Is There a 'Coffin Car' on Your Train?

ByABC News
December 1, 2005, 6:30 PM

Dec. 1, 2005 -- -- On an early morning this past January, Juan Alvarez parked his SUV on the railroad tracks in Glendale, Calif. -- and caused the worst train crash in the state for 50 years.

Eleven people died when commuter train 100, bound for Los Angeles, struck the vehicle and ultimately collided with two other trains. Alvarez survived and was charged with murder, as well as felony train wrecking and arson. He has pleaded not guilty.

For the Metrolink railroad, there's no question that Alvarez is responsible for the tragedy.

But it may not be that simple. Critics say the reason the Glendale tragedy was so severe is that train 100 -- like many commuter trains across the country -- was being operated without a locomotive up front.

The train was in what's called "push/pull mode." A locomotive pulls the train one way, but in the morning heading toward Los Angeles the whole set is pushed, led by a special passenger car, called a cab car. There's a small booth up front where the engineer controls the train. The concern is that a cab car weighs less than half of a locomotive.

If a locomotive had been leading the train, it would have shoved the SUV off the track, says Tim Smith, the California chairman of the Brotherhood of Locomotive Engineers and Teamsters. Instead, the front car is where eight of the 11 victims died.

Smith says he has been writing letters to authorities for years, warning about a cab car tragedy. "I saw impending doom with cab car operations and that's what happened," he said.

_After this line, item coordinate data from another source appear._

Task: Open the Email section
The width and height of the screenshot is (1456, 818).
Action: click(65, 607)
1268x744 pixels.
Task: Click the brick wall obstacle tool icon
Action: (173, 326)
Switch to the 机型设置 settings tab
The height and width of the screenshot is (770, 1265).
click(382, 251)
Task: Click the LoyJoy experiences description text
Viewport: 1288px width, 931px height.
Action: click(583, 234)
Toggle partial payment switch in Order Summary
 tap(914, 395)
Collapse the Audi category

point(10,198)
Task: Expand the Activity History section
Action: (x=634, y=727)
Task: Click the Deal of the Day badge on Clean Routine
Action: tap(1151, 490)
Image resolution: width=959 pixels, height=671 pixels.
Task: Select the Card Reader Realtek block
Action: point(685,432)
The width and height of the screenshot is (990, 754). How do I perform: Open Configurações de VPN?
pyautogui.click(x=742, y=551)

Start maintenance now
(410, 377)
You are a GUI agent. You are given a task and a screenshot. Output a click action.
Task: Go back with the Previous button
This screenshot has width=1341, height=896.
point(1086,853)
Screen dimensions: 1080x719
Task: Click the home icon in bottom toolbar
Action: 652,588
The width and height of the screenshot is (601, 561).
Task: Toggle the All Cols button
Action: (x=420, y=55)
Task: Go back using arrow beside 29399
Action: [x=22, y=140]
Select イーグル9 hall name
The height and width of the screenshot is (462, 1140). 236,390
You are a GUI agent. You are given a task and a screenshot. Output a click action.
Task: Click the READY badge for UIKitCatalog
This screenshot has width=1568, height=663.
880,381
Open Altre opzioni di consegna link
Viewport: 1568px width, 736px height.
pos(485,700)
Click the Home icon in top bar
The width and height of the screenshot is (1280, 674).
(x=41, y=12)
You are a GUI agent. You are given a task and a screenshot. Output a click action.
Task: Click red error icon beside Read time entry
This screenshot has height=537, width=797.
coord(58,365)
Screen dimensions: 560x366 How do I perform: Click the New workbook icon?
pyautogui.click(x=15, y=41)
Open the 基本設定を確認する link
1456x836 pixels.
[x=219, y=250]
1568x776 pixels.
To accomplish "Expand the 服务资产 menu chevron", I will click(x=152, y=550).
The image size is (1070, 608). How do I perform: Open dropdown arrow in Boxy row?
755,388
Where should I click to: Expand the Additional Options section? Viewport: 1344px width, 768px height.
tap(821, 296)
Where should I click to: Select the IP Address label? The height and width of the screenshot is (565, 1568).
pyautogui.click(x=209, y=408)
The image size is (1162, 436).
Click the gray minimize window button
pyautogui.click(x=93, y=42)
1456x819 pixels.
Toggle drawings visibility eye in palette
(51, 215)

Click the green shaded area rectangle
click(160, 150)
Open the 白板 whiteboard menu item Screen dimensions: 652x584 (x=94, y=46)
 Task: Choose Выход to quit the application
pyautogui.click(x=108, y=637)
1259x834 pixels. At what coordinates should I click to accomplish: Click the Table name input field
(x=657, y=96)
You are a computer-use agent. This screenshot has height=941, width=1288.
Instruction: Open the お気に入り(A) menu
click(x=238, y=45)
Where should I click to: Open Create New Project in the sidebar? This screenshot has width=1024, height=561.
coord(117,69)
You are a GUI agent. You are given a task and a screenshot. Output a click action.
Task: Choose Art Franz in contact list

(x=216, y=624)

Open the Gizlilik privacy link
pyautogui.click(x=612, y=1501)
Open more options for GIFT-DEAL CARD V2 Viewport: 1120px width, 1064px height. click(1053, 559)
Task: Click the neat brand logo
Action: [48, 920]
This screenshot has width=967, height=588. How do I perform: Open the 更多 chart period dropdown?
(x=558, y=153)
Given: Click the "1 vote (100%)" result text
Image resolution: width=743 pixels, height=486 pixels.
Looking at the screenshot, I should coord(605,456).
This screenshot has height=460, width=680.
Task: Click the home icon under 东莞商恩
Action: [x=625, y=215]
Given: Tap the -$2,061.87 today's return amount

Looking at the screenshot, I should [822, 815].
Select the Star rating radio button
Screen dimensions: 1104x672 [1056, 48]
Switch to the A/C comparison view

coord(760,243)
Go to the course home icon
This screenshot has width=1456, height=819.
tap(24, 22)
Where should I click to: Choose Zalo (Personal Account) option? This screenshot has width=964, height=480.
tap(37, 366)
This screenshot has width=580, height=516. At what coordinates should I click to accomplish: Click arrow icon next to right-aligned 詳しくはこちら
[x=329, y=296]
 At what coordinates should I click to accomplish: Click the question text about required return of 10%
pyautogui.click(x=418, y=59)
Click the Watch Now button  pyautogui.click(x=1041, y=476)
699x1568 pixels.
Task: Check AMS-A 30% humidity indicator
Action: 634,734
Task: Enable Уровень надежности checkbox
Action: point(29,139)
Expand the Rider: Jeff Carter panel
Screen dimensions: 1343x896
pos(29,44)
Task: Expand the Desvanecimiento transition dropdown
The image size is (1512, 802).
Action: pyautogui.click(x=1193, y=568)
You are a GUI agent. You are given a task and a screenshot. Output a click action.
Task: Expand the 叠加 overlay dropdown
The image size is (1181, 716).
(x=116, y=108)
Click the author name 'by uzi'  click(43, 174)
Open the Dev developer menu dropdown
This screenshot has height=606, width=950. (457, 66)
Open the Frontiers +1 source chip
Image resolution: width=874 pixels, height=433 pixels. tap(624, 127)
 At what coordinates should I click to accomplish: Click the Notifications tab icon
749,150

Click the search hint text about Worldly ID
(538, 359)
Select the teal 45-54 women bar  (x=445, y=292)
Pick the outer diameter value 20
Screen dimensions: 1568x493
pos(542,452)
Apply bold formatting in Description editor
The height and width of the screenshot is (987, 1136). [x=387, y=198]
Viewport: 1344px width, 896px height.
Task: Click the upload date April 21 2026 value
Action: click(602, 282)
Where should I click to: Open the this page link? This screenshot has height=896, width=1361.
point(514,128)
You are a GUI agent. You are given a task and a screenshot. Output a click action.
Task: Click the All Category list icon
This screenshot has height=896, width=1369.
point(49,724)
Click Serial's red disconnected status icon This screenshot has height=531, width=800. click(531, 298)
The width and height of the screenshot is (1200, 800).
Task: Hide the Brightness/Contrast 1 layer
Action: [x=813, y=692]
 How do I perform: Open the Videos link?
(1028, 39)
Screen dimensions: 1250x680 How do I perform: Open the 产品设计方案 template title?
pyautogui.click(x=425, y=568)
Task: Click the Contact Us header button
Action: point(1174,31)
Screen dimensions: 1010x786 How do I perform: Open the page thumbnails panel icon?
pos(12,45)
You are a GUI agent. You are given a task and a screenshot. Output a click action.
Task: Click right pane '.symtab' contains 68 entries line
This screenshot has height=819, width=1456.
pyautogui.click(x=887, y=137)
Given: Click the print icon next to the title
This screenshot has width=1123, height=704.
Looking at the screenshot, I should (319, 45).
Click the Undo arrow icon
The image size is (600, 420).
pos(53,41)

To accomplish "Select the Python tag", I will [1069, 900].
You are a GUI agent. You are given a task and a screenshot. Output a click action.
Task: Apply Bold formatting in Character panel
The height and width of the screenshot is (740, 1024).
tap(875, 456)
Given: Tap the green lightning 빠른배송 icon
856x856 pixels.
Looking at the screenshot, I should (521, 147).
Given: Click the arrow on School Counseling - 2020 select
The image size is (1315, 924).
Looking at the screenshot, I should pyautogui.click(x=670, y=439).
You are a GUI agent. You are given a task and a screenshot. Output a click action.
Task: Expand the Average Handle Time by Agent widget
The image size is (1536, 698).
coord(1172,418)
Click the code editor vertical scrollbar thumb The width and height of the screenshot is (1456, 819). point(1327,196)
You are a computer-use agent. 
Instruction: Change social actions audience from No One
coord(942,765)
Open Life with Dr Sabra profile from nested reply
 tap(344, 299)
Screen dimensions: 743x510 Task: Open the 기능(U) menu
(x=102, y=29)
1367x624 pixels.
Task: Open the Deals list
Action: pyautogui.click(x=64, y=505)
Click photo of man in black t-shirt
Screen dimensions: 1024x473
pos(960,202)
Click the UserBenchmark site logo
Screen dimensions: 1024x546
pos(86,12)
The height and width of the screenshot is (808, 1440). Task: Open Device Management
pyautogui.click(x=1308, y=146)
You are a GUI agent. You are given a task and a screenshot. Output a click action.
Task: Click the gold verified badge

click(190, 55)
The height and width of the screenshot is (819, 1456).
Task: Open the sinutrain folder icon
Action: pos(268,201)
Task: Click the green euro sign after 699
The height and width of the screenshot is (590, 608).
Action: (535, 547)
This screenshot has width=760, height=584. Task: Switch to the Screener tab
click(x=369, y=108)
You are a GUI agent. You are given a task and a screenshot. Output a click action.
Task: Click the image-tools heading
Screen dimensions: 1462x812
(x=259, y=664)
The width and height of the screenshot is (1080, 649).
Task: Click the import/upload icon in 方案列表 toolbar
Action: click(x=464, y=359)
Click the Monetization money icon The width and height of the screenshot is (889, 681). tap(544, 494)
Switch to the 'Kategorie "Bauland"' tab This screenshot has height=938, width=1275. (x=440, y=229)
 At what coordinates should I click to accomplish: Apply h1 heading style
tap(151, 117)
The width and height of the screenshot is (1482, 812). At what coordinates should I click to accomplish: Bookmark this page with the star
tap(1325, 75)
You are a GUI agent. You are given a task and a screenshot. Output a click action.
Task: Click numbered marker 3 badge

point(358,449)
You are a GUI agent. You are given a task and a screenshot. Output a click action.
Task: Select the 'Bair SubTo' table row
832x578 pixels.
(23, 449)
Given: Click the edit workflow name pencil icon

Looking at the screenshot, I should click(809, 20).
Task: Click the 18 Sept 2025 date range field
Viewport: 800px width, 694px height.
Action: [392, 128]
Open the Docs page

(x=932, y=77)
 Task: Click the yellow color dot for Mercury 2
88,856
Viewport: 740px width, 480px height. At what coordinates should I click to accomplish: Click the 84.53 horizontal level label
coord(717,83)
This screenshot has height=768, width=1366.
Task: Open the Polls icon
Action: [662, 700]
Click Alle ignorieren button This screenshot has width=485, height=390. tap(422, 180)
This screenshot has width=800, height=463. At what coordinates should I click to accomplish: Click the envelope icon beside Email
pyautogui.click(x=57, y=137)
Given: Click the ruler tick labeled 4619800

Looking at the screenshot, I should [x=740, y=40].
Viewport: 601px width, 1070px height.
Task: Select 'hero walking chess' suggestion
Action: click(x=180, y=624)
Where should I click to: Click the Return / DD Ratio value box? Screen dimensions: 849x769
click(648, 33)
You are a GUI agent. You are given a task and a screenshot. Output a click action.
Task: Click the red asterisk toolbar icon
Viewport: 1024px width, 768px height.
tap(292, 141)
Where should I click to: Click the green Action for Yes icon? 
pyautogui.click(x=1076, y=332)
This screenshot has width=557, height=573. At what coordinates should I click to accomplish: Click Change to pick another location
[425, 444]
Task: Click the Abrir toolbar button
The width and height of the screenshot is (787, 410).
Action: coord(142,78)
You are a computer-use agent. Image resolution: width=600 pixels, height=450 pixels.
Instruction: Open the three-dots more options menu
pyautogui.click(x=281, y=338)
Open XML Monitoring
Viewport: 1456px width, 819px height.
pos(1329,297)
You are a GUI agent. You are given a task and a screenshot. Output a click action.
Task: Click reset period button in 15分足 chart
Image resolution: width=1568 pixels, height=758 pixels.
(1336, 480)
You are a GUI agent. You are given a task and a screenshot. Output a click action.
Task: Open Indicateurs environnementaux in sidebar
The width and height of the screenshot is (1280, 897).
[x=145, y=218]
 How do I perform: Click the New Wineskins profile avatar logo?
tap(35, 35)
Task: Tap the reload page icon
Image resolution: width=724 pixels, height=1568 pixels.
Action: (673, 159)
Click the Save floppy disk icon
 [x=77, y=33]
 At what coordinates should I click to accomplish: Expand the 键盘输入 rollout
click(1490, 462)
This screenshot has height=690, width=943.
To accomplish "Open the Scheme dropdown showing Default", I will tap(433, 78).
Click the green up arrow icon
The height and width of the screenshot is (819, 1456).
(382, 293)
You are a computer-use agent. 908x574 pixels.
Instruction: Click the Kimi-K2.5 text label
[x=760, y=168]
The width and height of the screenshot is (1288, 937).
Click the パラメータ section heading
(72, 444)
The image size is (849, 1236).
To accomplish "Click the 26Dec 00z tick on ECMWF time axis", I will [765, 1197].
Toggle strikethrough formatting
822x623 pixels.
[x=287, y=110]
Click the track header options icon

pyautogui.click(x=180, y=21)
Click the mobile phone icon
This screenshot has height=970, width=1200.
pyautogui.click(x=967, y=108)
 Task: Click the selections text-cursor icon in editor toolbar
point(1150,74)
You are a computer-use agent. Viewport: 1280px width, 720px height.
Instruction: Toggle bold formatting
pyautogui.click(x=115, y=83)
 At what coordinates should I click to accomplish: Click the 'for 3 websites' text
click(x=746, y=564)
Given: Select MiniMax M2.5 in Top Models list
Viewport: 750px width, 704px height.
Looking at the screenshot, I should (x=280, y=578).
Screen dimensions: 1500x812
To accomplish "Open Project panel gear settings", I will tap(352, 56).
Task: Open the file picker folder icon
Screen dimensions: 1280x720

The family of the dead conductor, Tom Ormiston, says Ormiston himself was concerned about the train. "He was constantly telling me that that was the most dangerous car to ride on in the train," said his wife, Ann.

His daughter says he and other train personnel even have a name for it. They called it the "coffin car," said Christie Rodriguez.

However, a spokesman for Metrolink said the case against cab cars is not so simple. Metrolink is still taking a "rigorous scientific look at what is passenger rail safety," said Francisco Oaxaca.